我的一些富人朋友很好奇我為什麼如此信任我的孩子,尤其驚訝於我要求慈善基金會的所有決策都要透過一致性投票。這怎麼能行得通呢?
我的解釋是,我的孩子們身邊將永遠被各種要錢的真誠請求包圍著。現實就是如此,當尋求捐贈的請求被拒絕之後,求助者將會另闢蹊徑——找另一個朋友來說情,或是替換一個新的專案。手握巨大慈善資金的人永遠會被視為一塊肥肉,這是富有的必然代價。
於是,我設立了一項一致性投票的條款。這個條款將讓我的孩子們可以在拒絕撥款時乾淨利落的回答「這是我的哥哥/姐姐不會同意的事情。」這種設計可以讓他們生活更輕鬆一點。
當然,一致性投票並不是萬能的——如果你有十幾個孩子,它就會變得非常複雜,也不能解決合理分配數十億美元這個艱鉅的工程。
對於所有的父母,無論是否富有,我都還有一個建議:在你的子女成年後,在簽字之前,先讓他們讀一遍你的遺囑。
確保每個孩子都能理解你分配遺產的背後邏輯,以及在你去世後他們將要擔起的責任。如果他們有任何質疑,請仔細傾聽,並即使採納其中有用的建議。你肯定不希望子女在你已經無法對這個世界做出任何回應的時候,才對遺囑裡的某些內容追問「為什麼」。
多年來,我的三個孩子都對遺囑提出過他們的疑慮,我們經常討論,很多時候我也在為自己的決定辯護,這並沒有錯,我的父親也是這麼對我的。
偶爾我會修改遺囑——大多數都是小改動——並儘量保持簡潔。這些年裡,查理和我見到很多家庭分崩離析,只是因為遺囑寫得不夠妥當。嫉妒、憤恨、委屈,這些情緒都會得到放大,尤其是在遺囑裡偏愛兒子而非女兒時。
查理和我也見過另一種情況,父母在生前充分和子女們討論遺囑後,反而讓家庭變得更加團結了。還有什麼比這更讓人放心呢?

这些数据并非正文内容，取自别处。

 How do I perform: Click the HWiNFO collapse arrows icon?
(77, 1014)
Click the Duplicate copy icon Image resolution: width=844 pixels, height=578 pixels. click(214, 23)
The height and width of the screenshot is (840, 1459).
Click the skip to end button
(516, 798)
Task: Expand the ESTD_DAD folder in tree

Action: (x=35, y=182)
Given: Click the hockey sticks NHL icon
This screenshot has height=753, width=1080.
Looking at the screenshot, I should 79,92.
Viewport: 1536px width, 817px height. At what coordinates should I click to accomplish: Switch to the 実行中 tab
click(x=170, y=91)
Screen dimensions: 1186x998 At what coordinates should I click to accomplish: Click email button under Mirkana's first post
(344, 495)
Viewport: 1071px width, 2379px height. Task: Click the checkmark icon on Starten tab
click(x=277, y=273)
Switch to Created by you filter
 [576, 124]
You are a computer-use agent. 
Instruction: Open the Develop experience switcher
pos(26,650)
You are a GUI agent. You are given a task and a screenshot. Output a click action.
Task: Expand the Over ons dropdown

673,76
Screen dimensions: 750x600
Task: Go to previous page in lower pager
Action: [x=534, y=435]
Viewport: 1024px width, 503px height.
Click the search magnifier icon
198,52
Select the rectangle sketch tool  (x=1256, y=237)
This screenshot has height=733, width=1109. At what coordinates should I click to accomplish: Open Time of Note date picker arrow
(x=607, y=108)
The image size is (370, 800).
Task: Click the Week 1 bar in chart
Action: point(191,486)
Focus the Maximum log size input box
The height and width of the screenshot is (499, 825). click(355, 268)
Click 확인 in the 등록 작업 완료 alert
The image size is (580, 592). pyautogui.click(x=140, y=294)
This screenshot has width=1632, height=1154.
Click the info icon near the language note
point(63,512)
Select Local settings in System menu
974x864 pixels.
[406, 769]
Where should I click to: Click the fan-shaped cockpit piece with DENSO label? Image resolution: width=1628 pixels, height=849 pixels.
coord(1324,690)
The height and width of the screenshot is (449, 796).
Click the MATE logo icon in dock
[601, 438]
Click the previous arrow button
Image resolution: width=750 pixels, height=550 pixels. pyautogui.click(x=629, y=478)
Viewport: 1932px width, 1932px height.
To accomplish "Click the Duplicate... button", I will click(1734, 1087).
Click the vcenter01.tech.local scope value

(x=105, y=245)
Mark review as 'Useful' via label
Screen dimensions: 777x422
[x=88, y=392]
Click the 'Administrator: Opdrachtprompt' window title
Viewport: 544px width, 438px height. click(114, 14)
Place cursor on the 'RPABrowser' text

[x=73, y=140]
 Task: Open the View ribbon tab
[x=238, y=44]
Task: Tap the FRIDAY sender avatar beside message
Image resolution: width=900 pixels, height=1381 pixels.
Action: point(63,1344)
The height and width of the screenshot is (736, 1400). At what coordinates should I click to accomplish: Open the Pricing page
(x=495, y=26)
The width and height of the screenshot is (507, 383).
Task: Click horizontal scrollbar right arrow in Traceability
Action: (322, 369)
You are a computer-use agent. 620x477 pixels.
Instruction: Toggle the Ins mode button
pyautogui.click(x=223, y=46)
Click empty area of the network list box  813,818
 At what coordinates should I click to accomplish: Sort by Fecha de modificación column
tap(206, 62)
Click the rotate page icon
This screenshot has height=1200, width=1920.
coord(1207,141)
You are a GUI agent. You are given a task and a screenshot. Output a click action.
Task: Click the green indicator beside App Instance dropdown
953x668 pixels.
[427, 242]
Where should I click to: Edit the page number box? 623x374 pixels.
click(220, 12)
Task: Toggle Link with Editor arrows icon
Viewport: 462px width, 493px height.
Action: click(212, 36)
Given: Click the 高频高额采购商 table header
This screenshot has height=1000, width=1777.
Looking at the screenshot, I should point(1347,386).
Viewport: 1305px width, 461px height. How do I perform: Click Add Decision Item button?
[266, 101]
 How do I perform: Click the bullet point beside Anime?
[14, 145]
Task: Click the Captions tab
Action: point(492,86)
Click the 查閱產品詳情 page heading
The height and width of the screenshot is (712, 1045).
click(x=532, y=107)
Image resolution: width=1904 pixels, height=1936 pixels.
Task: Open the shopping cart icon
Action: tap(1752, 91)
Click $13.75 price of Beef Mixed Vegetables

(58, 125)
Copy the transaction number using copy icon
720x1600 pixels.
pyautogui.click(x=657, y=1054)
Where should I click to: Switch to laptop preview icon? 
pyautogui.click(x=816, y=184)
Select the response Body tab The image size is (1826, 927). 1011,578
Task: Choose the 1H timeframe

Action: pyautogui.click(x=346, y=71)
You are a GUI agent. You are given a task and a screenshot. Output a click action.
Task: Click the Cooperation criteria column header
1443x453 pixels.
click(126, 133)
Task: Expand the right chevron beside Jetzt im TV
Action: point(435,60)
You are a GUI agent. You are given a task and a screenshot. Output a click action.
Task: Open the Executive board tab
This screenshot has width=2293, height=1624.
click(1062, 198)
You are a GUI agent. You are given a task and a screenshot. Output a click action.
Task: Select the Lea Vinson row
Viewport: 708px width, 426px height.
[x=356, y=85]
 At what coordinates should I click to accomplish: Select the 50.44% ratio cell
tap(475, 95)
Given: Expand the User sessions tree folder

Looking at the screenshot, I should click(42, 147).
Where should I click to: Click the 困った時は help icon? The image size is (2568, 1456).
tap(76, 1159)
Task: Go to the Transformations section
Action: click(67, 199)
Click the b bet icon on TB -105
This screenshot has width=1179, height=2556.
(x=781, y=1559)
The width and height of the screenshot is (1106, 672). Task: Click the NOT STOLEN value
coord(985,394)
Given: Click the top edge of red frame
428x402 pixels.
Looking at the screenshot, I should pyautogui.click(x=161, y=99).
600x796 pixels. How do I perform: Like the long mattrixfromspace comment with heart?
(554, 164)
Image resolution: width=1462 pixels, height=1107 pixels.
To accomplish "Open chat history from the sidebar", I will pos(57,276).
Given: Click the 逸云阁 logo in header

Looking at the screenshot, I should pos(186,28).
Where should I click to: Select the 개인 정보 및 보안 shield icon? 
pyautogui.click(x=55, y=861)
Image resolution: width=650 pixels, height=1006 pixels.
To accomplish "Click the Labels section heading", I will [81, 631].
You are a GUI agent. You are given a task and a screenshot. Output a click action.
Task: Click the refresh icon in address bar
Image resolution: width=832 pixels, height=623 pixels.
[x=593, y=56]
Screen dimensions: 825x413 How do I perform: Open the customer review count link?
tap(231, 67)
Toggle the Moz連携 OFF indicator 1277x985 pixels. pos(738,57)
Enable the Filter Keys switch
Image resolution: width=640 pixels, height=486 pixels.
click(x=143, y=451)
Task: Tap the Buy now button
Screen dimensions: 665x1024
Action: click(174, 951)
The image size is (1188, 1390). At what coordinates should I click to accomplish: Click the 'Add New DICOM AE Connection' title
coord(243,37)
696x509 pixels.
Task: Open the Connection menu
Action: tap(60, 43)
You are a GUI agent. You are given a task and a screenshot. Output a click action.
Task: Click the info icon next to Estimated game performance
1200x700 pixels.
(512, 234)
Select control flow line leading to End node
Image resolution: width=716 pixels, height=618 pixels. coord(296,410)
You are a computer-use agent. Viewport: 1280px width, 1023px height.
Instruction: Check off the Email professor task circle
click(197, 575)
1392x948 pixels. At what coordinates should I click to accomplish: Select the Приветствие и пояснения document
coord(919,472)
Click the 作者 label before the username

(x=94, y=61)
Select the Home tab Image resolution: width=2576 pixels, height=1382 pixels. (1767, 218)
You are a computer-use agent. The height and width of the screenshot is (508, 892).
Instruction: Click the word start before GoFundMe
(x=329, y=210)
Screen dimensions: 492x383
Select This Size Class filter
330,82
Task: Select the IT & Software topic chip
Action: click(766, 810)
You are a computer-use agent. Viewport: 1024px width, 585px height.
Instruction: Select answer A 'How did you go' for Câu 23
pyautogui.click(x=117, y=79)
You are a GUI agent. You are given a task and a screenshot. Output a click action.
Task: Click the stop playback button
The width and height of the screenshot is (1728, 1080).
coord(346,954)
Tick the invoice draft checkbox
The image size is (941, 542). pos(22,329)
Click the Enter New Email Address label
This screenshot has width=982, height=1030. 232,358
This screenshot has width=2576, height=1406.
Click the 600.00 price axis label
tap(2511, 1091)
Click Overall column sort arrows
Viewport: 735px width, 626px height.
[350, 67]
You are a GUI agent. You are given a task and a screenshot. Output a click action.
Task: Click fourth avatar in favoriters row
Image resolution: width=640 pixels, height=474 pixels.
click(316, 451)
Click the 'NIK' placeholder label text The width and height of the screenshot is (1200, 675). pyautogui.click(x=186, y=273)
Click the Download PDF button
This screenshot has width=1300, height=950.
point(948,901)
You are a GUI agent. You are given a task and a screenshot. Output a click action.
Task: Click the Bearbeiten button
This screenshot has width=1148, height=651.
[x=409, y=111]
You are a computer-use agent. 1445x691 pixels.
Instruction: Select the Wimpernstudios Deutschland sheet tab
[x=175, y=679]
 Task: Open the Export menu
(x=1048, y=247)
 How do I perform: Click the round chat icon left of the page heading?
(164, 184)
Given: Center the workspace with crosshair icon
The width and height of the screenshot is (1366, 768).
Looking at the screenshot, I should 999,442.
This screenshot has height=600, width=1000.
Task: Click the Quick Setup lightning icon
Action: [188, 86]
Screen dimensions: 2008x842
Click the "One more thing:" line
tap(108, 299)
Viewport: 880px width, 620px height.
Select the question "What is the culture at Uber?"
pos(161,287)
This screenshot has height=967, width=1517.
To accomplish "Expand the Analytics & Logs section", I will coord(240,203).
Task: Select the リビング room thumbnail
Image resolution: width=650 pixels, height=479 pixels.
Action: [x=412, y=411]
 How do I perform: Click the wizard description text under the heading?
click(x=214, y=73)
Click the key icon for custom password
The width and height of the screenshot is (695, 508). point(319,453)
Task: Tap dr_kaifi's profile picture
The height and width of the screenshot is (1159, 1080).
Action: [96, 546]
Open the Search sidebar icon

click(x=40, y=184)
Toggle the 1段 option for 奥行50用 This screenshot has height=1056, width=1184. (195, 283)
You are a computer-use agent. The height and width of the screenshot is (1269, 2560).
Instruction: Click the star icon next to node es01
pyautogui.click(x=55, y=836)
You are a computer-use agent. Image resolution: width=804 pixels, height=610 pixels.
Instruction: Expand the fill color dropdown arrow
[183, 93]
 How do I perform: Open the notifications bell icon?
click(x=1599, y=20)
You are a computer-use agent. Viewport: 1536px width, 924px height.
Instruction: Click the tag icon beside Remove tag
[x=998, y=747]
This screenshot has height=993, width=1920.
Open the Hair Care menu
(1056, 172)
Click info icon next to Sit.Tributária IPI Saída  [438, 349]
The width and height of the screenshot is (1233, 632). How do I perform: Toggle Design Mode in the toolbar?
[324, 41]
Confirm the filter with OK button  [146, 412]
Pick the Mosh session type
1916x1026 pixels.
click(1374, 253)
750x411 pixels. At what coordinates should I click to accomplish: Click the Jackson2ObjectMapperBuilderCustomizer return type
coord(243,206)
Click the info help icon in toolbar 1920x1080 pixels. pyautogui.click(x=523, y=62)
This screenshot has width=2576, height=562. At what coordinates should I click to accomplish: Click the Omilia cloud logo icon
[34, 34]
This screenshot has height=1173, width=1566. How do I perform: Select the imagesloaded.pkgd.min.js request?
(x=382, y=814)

寫下這些話的時候,我的幸運仍在延續。這段幸運始於我在1930年出生在美國,恰好是個白人男性。我有兩個姐姐,她們早在1920年的「第十九修正案」裡就被承諾,將和男性享有平等的待遇,這同時也是1776年我們十三個殖民地傳遞出來的訊號。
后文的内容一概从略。